SEOUL -- North Korea made clear it would not return to six-party talks on its nuclear programs until President Bush assembled his new team and Washington decided its policy toward Pyongyang.

North Korean and U.S. officials met twice this week in New York but made no progress on restarting the talks, a North Korean Foreign Ministry spokesman said, according to the country's official KCNA news agency.

_____Special Report_____
Disarming Northern Ireland

NEW DELHI -- Russia said India should become a veto-wielding, permanent member of the Security Council if the United Nations' top decision-making body is enlarged to reflect post-Cold War realities.

President Vladimir Putin gave the assurance after Indian newspapers interpreted comments he made on Friday as saying India should not be given veto powers.

SRINAGAR, India -- A remote-controlled roadside bomb blew up an army patrol car in a pre-dawn attack Sunday in the violence-torn territory of Kashmir, killing an army major and 10 other men, police said.

AFRICA

ABIDJAN, Ivory Coast -- President Laurent Gbagbo is to propose a constitutional change that might allow opposition leader Alassane Ouattara to run in presidential elections next year, a spokesman said.

Gbagbo agreed to send to parliament the measure, seen as key to the country's peace process, after a request by visiting South African President Thabo Mbeki, the spokesman said.
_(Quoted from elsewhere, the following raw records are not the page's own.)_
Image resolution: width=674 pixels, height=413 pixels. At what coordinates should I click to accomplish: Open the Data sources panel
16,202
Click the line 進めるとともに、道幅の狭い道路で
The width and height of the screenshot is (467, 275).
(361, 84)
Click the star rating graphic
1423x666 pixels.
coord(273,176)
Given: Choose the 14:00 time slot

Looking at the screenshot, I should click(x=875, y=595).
HARARE, Zimbabwe -- President Robert Mugabe said his government would not invite "imperialist" nations to monitor Zimbabwe's parliamentary elections scheduled for March, state media reported.
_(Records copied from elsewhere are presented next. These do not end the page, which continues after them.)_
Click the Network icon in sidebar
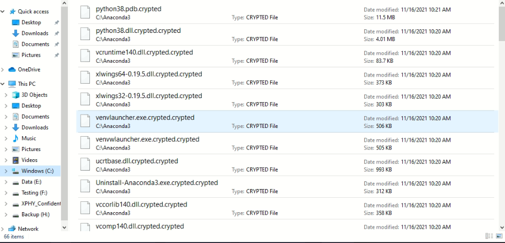This screenshot has width=505, height=243. click(x=12, y=229)
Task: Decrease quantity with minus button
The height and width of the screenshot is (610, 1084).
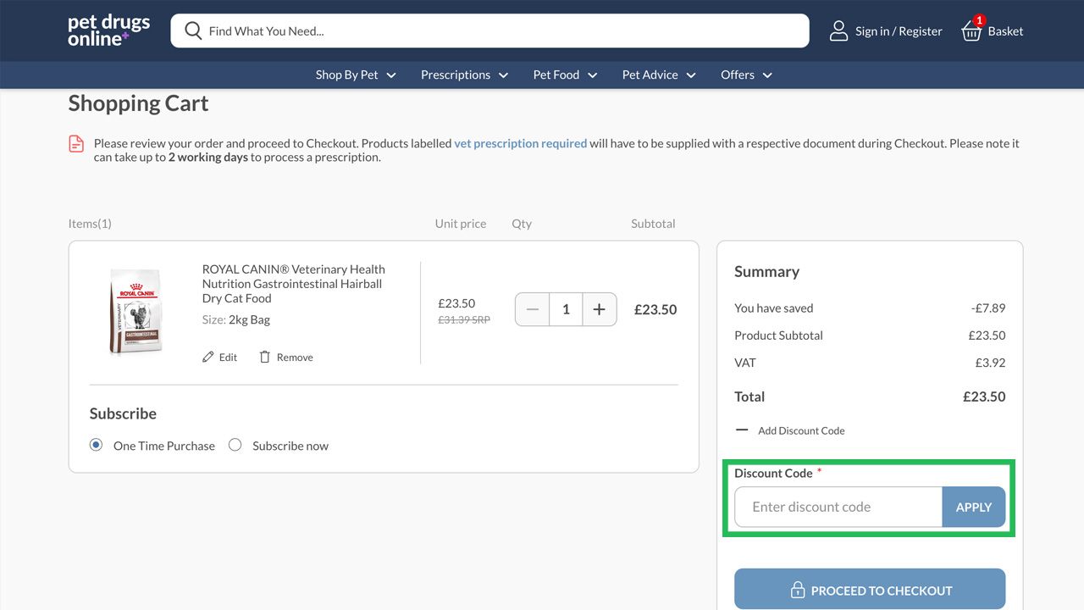Action: coord(533,309)
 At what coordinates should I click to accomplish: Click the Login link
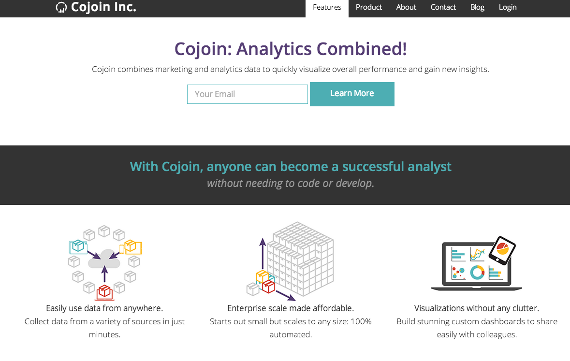pyautogui.click(x=508, y=7)
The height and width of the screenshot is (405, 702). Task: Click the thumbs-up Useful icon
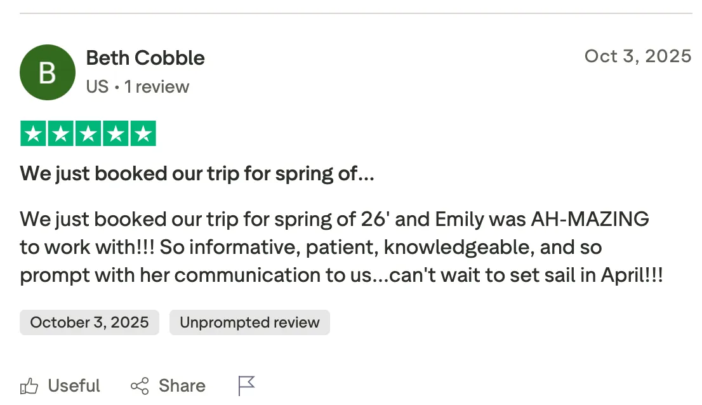[x=29, y=385]
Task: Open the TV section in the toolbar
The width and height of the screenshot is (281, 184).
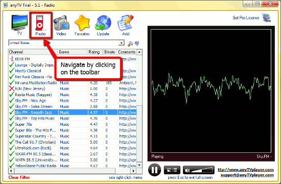Action: (19, 25)
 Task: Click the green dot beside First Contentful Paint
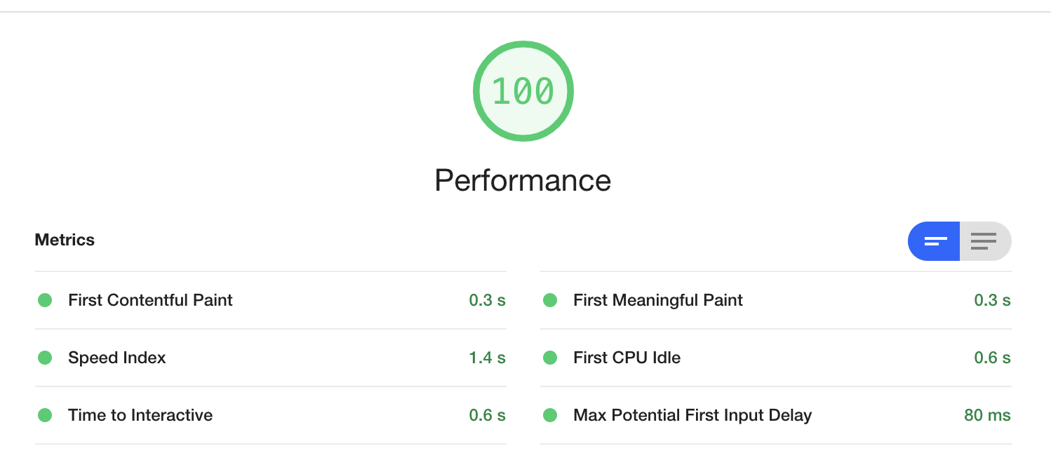[x=45, y=300]
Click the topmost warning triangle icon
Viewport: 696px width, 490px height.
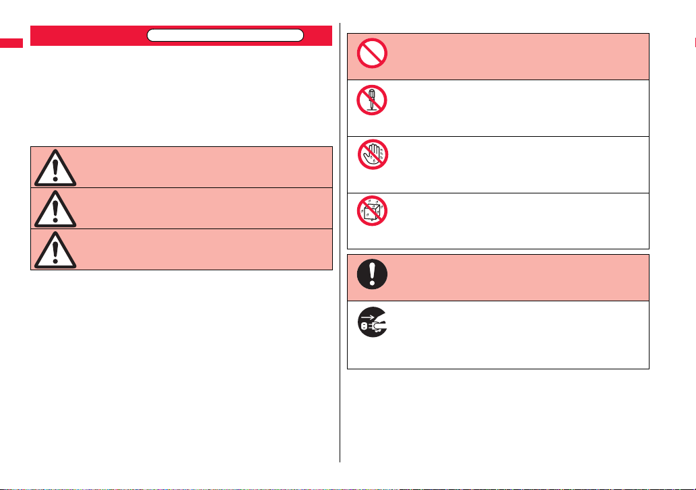(55, 167)
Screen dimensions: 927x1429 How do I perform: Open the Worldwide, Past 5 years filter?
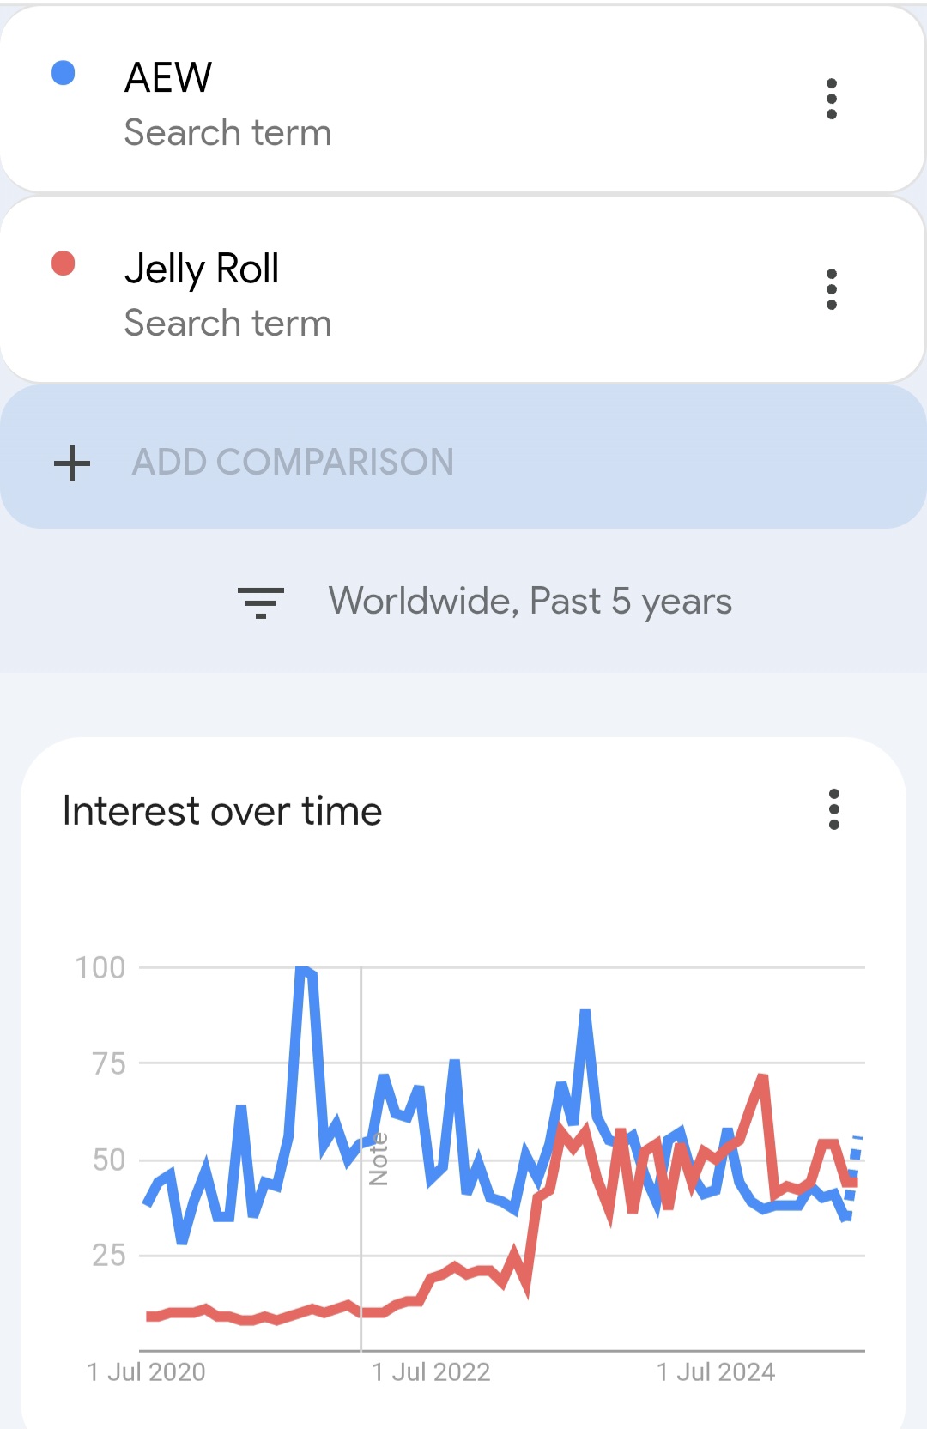tap(530, 602)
Mugabe has been accused by the opposition and many Western countries of rigging his reelection in 2002 and his party's equally controversial victory in parliamentary balloting four years ago.

THE AMERICAS

SAN SALVADOR -- Salvadoran police have arrested the mother-in-law of a U.S. Teamster gunned down last month, along with five other suspects, describing the slaying as the result of a family dispute, authorities said.

Gilberto Soto, 49, a U.S. citizen of Salvadoran origin who lived in Cliffside Park, N.J., was fatally shot in the back on Nov. 5 in front of his family's house in Usulutan, 70 miles south of San Salvador. The slaying occurred a week after Soto arrived in the country to meet with labor union leaders and port drivers.